In the case of Listed Buildings, such as our Leeds office, this reasoning could be extended to argue that you could limit capture to the items explicitly noted in the Historic England listing entry– e.g. the deep moulded frieze with acanthus decoration below moulded ceiling cornice – which would at least put boundaries on the effort, and also provides some structure for this blog.

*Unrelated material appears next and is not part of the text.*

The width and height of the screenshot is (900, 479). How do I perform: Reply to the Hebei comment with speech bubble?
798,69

So, we selected a few targets to look at, and we dealt with them in our initial perceived order of complexity:
- Cellar ceiling (not on listing, but a useful starting point)
- Library ceiling
- Exterior projecting carved portrait heads
Cellar ceiling
There are multiple rooms in the cellar. The two we will focus on both have brick-built vaulted ceilings.
Draw some lines
Having failed to find a built-in tool (spoiler: there is one) we scratched our heads and tried various things out – one that ought to have worked better involved digitizing intersecting 3D lines using the point cloud to snap the vertices to: the thinking being that we could then generate 3D polygons from the lines. Sadly, the execution of this was tedious and actually quite challenging, as the point to which it would snap would often be one behind the one you were aiming for, creating wonky lines. It also didn’t appeal as a convenient solution, so we moved on – but, as you’ll see, we came back to this concept later on.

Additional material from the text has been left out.